"""
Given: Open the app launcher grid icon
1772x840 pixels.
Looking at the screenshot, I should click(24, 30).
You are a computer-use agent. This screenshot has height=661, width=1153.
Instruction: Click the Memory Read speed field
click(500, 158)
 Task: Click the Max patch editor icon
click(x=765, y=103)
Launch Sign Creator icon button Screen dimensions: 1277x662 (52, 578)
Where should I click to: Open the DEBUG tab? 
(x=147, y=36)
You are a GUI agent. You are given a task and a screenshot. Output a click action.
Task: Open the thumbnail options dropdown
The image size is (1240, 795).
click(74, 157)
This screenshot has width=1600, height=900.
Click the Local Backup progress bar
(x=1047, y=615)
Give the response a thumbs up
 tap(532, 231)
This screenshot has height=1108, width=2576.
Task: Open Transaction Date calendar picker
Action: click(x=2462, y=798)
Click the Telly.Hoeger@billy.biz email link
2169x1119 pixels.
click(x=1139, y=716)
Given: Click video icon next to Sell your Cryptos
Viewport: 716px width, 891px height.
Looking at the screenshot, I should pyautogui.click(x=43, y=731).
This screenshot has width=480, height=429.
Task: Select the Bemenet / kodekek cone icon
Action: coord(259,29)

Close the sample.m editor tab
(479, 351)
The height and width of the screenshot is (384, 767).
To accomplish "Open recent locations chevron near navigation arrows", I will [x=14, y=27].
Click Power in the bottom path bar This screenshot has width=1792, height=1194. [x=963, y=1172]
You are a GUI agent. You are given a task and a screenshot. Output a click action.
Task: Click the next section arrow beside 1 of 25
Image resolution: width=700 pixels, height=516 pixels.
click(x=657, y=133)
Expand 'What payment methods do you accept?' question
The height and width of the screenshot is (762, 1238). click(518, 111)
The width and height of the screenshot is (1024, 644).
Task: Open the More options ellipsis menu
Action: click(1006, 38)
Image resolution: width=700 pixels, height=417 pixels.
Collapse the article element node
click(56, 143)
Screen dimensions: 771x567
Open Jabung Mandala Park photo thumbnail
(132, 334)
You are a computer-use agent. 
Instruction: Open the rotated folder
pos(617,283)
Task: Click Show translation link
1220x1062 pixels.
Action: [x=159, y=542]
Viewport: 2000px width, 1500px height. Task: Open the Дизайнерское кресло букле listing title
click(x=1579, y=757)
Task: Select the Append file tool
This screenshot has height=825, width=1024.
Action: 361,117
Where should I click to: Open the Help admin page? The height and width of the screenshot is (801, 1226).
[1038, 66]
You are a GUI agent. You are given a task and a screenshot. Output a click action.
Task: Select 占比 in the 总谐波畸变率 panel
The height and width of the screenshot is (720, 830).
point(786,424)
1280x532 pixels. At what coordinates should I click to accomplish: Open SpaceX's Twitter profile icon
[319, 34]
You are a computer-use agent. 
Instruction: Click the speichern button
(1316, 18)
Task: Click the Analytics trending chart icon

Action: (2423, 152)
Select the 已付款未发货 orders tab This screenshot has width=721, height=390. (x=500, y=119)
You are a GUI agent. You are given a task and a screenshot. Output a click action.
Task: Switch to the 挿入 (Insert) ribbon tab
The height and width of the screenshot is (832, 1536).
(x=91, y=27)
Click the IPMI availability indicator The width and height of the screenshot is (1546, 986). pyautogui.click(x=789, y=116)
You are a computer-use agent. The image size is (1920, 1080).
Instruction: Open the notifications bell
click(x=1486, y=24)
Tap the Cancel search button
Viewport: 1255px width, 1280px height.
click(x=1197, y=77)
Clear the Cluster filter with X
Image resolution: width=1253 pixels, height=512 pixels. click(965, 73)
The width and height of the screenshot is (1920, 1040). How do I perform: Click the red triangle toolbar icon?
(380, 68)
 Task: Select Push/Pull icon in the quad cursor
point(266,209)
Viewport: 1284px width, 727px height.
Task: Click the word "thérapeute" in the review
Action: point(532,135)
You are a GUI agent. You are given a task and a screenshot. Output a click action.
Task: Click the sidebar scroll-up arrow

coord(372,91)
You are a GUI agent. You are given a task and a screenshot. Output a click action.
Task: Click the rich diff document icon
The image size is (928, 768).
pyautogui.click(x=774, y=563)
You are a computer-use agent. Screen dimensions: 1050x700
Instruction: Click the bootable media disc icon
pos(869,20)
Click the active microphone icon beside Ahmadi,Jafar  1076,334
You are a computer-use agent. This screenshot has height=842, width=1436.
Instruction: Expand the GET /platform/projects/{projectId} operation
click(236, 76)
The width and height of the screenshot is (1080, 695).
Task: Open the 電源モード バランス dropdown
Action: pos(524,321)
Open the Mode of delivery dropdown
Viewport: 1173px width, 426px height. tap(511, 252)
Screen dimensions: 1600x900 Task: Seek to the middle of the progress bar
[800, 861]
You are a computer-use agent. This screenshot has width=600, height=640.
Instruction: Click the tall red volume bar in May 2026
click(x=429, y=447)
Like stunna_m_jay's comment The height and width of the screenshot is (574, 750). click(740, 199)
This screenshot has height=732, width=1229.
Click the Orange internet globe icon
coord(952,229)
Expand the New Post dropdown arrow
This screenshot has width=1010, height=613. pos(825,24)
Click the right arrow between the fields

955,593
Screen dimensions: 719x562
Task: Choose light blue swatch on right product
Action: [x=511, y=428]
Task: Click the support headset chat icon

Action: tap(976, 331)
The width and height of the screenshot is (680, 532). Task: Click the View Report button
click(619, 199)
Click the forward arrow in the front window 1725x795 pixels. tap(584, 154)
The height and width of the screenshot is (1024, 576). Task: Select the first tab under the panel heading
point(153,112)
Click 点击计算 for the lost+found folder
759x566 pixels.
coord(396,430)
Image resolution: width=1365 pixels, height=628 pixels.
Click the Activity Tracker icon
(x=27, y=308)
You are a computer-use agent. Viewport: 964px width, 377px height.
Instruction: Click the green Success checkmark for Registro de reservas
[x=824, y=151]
"""
● Direction: Return each line above that contains the string "panel".

● Task response:
Task: Select 占比 in the 总谐波畸变率 panel
The height and width of the screenshot is (1024, 576). Task: Select the first tab under the panel heading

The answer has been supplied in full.